• **Énoncé**:
Dans l'entretien avec Johann Lonfat, que faisait-il pendant la journée après son retour à Servette ?

• **Texte**:
--- --- ---
Johann Lonfat: "Les succès, j'ai toujours voulu les partager. Ils ne sont pas faits pour que tu les vives seul, dans ton coin..."
Johann Lonfat a raccroché les crampons il y a près de quinze ans déjà, mais il reste une figure marquante du football suisse. D'une part car il a marqué positivement les clubs par lesquels il est passé, mais aussi car il est aujourd'hui un consultant apprécié dans plusieurs médias. Son coup d'œil en fait une valeur sûre. Lui qui fêtera ses 50 ans (et qui ne les "fait" pas) le 11 septembre a bien voulu se prêter à notre rubrique "Dans le Rétro", sans omettre d'évoquer aussi l’actualité et les clubs qui lui sont chers.
RTSsport.ch: Johann Lonfat, vous avez définitivement raccroché vos crampons il y a déjà près de quinze ans. Avec le recul, que retenez-vous de votre carrière?
JOHANN LONFAT: Tout d'abord le fait d'avoir pu vivre des émotions et des moments incroyables au fil de celle-ci. Pour tout dire, je crois avoir eu la chance d'être toujours là, au bon moment, à savoir d'être dans des clubs qui, à l'époque où je portais leur maillot, étaient stables, bien organisés. J'ai pu avoir du succès partout où je suis passé, avec ce que j’appelle les "3 S", Sion, Servette et Sochaux. Imaginez: j'ai eu l'occasion de remporter à trois reprises la Coupe de Suisse avec les Valaisans, j'ai notamment gagné le dernier titre national d’un club romand avec le SFC, puis j'ai également enlevé la Coupe de la Ligue avec le club français; c'est beau!
RTSsport.ch: Le moment de dire stop n'a-t-il pas été trop dur?
JOHANN LONFAT: Non, car après une dernière saison à Sochaux, durant laquelle j'avais connu pas mal de pépins physiques, j'étais revenu à Servette, en Challenge League, ce qui m'a permis d'assurer gentiment ma reconversion. Je m'entraînais le soir et j'étais stagiaire dans une banque durant la journée. Je savais que je touchais à la fin de ma carrière sportive. La transition s'est faite en douceur, sans rien brusquer. En cela, mes blessures ont été un mal pour un bien.
--- --- ---
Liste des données
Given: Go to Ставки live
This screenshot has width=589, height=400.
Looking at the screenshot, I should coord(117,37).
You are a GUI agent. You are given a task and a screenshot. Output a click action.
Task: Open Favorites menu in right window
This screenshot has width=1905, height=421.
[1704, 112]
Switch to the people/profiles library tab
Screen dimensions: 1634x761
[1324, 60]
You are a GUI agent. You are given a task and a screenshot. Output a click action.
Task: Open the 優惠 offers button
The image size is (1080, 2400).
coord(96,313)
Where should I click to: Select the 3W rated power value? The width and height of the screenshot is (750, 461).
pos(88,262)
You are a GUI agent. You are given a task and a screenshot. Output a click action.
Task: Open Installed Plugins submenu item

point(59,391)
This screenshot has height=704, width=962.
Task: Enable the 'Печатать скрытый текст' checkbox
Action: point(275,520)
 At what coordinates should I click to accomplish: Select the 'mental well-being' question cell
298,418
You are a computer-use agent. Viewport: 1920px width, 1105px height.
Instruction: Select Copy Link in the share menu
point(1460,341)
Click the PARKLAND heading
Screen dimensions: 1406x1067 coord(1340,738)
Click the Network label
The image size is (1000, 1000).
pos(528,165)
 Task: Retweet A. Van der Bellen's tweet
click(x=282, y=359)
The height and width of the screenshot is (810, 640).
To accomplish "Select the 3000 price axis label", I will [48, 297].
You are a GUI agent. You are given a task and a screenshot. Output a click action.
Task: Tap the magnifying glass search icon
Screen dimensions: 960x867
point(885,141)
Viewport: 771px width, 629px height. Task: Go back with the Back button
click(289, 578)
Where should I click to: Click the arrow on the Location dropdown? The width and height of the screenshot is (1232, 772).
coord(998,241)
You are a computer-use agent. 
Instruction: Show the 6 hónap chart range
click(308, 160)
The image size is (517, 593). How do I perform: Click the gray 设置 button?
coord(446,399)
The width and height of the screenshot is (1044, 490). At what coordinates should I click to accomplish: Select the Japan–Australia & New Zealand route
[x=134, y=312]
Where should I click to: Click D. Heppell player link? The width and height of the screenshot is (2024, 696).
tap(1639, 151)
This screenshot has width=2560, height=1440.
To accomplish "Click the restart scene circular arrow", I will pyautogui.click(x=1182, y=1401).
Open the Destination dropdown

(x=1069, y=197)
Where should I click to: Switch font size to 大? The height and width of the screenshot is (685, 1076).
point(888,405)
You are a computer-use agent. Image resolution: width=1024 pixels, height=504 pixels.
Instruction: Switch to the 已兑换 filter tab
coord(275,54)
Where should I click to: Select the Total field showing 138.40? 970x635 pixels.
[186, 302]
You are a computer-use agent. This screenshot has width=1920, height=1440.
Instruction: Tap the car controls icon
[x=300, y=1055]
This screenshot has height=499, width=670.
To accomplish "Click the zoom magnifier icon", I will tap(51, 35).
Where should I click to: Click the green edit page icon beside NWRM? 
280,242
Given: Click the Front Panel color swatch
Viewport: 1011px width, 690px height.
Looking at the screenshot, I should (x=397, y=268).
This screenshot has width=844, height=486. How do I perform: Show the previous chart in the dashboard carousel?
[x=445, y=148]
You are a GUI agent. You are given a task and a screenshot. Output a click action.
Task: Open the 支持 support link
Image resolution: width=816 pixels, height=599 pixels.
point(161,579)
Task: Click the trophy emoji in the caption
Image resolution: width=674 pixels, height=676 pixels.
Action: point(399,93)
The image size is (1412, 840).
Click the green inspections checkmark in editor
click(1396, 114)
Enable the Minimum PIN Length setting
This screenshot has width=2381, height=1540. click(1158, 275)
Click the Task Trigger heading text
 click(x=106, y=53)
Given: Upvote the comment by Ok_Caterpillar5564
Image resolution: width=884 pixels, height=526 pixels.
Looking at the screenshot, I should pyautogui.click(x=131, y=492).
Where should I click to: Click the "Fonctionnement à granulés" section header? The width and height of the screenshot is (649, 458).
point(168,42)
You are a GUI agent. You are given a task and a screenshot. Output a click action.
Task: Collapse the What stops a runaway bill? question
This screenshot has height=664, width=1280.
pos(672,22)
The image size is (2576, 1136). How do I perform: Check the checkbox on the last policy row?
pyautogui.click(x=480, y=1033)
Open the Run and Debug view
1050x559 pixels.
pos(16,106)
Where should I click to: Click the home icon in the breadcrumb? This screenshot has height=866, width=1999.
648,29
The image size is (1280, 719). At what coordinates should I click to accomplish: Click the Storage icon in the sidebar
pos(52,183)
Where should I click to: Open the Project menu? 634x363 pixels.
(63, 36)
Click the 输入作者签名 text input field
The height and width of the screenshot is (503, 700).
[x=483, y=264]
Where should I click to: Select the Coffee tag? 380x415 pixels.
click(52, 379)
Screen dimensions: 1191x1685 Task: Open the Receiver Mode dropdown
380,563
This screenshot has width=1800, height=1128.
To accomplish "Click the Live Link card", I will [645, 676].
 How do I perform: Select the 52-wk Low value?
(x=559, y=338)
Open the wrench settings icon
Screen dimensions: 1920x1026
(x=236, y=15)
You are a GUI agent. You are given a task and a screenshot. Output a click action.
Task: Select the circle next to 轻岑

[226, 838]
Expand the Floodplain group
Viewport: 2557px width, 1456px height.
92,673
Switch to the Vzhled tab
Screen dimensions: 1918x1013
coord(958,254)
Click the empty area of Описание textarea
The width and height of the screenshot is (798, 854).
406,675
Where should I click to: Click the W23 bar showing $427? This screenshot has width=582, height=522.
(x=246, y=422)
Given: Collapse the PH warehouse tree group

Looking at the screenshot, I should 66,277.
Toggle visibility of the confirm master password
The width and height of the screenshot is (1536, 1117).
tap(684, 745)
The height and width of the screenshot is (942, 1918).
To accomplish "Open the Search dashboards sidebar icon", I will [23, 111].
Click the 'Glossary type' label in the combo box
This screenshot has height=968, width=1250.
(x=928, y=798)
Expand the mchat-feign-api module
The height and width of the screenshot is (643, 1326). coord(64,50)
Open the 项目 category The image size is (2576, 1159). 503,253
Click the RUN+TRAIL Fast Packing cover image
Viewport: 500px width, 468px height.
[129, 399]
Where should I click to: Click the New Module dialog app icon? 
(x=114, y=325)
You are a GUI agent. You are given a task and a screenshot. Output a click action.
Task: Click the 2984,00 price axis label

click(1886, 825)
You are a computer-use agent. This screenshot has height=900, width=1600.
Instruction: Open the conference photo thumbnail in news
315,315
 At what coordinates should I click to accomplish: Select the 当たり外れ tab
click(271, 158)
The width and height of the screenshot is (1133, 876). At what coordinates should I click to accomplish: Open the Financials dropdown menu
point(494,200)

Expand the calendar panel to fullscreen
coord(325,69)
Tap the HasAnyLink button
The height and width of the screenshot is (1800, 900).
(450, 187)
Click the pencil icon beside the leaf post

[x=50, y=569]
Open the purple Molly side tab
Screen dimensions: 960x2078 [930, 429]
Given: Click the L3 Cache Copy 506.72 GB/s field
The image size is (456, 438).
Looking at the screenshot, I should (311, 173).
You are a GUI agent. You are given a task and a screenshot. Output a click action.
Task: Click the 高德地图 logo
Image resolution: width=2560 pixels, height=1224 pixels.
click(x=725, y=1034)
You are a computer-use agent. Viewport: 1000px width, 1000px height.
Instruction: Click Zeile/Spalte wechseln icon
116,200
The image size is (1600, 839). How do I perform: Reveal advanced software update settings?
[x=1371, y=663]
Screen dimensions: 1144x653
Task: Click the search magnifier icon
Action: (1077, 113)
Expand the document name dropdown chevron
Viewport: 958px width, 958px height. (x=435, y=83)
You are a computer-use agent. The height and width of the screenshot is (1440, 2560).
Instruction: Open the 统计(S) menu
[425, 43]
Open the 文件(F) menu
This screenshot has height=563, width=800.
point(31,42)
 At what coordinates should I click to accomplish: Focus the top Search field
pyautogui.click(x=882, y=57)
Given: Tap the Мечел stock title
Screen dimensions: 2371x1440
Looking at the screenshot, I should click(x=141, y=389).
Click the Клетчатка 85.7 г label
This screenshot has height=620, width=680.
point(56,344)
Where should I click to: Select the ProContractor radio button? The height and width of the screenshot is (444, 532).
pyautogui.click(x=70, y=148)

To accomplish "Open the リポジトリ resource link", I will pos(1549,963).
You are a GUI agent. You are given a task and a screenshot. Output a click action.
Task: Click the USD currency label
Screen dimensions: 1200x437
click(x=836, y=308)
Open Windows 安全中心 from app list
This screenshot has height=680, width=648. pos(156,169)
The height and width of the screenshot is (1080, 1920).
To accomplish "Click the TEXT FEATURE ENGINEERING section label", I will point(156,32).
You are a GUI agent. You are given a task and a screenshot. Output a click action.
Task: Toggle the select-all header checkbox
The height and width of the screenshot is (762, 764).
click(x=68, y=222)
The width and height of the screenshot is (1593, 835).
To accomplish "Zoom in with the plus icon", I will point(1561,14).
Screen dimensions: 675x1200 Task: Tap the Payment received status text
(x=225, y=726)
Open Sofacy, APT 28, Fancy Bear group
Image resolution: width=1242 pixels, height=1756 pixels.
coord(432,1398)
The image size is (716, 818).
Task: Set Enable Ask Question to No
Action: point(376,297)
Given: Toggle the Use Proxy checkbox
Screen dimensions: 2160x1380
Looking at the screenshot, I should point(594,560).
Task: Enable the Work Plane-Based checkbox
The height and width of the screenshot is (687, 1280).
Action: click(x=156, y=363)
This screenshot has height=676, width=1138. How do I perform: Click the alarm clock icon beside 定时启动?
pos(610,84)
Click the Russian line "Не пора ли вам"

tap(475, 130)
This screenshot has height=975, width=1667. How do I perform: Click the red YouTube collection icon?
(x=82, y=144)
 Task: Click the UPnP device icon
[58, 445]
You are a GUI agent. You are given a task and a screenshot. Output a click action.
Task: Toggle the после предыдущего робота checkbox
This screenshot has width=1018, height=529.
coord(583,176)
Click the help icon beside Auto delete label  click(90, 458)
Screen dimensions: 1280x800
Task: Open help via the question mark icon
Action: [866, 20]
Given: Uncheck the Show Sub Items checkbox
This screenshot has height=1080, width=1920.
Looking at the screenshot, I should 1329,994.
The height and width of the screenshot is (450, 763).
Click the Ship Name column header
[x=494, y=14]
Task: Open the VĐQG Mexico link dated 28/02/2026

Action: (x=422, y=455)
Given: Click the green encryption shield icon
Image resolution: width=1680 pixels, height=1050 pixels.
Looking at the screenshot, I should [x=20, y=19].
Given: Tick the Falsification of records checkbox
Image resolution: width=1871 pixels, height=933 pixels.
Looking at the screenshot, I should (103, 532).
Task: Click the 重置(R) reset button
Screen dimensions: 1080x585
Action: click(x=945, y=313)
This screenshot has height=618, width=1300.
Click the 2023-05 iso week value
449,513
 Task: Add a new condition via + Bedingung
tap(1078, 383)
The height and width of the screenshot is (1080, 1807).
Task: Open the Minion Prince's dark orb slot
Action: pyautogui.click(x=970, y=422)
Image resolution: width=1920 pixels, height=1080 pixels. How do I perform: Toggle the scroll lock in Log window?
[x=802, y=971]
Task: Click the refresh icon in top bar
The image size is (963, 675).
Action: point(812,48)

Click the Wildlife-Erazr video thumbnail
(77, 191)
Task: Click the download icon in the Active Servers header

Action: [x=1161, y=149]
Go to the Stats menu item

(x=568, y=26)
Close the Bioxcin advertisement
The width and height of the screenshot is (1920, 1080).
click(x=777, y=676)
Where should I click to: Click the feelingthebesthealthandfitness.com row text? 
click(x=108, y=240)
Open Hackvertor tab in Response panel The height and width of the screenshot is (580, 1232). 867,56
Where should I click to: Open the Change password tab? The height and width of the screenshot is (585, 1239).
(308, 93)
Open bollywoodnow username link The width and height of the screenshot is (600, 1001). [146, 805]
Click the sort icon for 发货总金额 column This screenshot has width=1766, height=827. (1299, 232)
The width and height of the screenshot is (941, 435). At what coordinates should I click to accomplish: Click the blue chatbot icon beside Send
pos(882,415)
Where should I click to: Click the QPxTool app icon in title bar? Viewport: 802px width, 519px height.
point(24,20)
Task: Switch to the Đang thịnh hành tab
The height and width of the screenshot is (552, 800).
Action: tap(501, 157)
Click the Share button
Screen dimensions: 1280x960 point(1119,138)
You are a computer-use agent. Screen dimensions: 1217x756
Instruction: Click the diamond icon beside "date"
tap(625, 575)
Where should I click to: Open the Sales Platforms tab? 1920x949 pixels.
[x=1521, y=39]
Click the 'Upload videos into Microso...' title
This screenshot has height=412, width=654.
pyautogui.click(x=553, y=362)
--- --- ---
• **Réponse complète**:
Il était stagiaire dans une banque.